Platini’ye göre Türkiye olimpiyatı alırsa, Avrupa Şampiyonası hayal olur. 2016’yı tek oyla kaybetmemize neden olan Platini böyle bir durumda 2020 için de karşımıza dikilecek! Buyursun dikilsin.
Bu tip büyük organizasyonlara ev sahipliği yapmak için alt yapı, ulaşım, konaklama, güvenlik ve tesis sorunlarını çözmek yetmiyor. Aynı filmi defalarca izledik.
Başbakanımız bu farkındalık ile Londra’da. Çabası bir yıl sonraki oylamada 2020 Olimpiyatı’nın başına İstanbul sözcüğünü yazdırabilmek.
Başbakan Erdoğan belli ki Platini’nin restini görmüş. Gayretini ulusça destekliyoruz.
Bir de unutmadan.
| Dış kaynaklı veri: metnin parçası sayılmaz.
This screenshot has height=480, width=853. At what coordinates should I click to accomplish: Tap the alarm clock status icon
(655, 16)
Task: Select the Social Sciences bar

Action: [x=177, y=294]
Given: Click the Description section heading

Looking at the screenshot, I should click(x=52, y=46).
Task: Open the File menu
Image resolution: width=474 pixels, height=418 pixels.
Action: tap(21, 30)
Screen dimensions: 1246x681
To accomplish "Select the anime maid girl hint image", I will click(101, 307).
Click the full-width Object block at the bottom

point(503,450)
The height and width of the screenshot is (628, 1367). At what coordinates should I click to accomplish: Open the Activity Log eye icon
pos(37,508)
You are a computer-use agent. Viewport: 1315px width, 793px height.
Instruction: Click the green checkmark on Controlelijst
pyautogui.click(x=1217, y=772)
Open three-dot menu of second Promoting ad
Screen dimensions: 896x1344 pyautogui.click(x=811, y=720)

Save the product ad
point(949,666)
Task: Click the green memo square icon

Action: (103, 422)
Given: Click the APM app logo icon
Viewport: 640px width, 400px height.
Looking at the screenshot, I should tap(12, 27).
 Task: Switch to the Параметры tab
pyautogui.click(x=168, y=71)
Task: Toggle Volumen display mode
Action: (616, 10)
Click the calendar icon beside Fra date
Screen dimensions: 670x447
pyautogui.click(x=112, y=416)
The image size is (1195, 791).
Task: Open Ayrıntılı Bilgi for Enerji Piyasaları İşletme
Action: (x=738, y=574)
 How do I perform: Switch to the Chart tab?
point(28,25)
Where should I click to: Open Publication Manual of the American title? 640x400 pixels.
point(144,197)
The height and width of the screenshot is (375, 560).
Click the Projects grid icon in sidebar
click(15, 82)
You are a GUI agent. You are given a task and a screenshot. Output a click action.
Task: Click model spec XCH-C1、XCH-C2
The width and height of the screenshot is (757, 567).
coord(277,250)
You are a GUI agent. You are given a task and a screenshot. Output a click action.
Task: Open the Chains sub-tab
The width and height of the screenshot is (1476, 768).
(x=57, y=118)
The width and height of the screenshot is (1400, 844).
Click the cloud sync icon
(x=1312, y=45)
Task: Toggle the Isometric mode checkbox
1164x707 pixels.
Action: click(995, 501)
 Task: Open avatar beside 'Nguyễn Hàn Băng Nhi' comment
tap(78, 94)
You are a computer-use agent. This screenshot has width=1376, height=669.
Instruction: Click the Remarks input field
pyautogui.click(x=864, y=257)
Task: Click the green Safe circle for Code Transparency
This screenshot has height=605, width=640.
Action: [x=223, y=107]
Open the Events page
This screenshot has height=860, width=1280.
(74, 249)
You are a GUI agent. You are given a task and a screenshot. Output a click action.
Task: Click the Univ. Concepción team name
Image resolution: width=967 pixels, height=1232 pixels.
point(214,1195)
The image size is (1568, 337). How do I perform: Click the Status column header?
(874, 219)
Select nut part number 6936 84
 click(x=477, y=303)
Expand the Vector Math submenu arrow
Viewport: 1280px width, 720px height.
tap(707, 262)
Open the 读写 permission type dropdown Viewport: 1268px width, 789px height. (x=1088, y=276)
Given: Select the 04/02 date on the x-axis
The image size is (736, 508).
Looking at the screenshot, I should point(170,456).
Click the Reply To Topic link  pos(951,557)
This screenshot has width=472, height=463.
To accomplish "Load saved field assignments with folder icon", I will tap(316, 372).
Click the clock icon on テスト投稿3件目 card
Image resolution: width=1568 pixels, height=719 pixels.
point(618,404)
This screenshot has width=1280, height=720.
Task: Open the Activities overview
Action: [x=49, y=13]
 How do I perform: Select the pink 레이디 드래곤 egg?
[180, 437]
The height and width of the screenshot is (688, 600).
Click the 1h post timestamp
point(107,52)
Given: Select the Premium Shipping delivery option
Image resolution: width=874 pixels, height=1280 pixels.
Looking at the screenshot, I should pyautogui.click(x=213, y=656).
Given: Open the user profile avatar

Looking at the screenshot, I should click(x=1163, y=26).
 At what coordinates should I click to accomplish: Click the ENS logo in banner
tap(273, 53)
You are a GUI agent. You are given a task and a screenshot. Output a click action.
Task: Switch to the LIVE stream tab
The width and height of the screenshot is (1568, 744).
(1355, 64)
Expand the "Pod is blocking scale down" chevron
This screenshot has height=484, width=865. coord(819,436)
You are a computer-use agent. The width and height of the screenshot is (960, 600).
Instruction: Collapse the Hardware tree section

Geçmişte altın madalyalarına garanti gözüyle baktığımız yeni Naim’ler, Halil’ler ve Hamza’lar da yetiştirmeliyiz ki, masaya Türkiye dosyası konduğunda oyunu bozmak isteyenler karşılarında ülke olarak eli güçlü, sportif olarak söz sahibi bir olimpiyat adayı görsünler!..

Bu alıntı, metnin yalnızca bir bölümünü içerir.